Sugar Run joins Bowman Creek 19.68 mi upstream of its mouth.

==Geography and geology==
The elevation near the mouth of Sugar Run is 1358 ft above sea level. The elevation of the stream's source is between 1960 and 1980 ft above sea level.

The surficial geology in the vicinity of the mouth of Sugar Run consists of alluvium and alluvial fan. Slightly further upstream, there is a till known as Wisconsinan Till, which is underlain with glacial lake clays in some reaches. In the Sweet Valley quadrangle, the stream passes through land with a surficial geology consisting of Wisconsinan Till, but bedrock consisting of sandstone and shale is not far away.

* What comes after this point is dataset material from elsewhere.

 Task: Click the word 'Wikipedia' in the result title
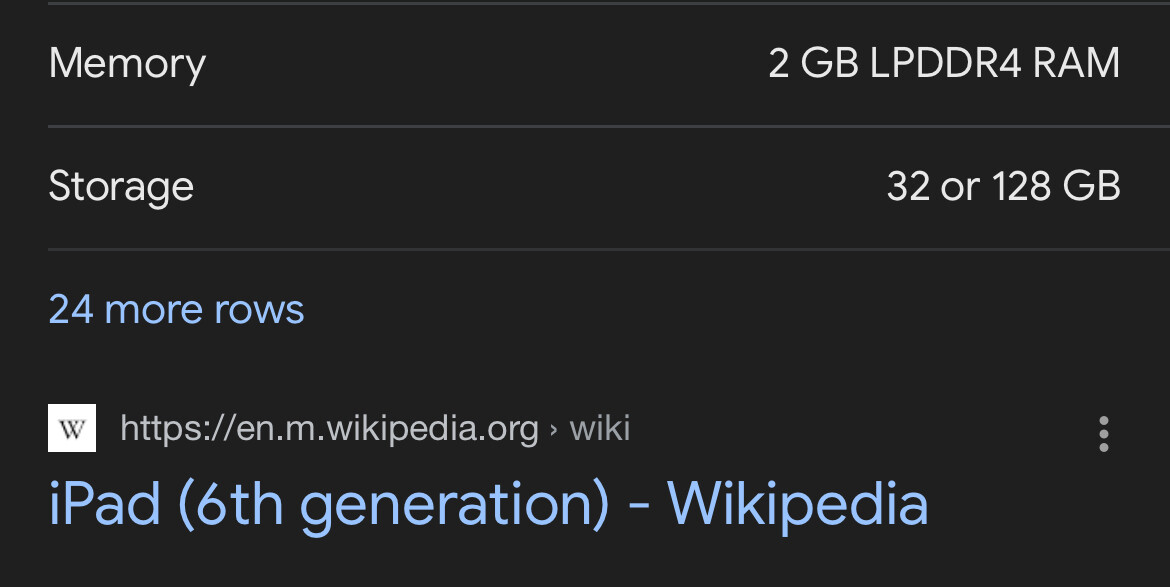point(797,503)
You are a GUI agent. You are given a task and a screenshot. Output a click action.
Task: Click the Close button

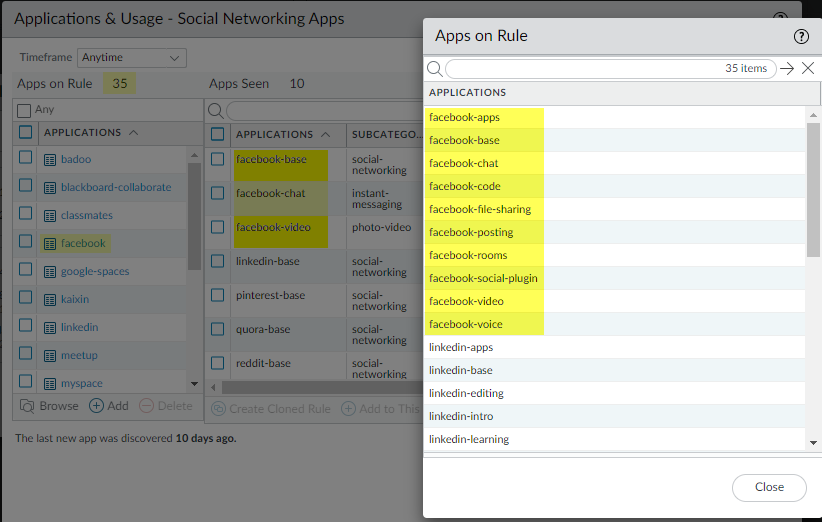[769, 487]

==Watershed and hydrology==
The watershed of Sugar Run has an area of 1.02 sqmi. The mouth of the stream is in the United States Geological Survey quadrangle of Dutch Mountain. However, its source is in the quadrangle of Harveys Lake. The stream also passes through the quadrangle of Sweet Valley. The streams mouth is located near Mountain Springs.

Sugar Run attains the requirements for use by aquatic life.

==History==
Sugar Run was entered into the Geographic Names Information System on August 2, 1979. Its identifier in the Geographic Names Information System is 1199768.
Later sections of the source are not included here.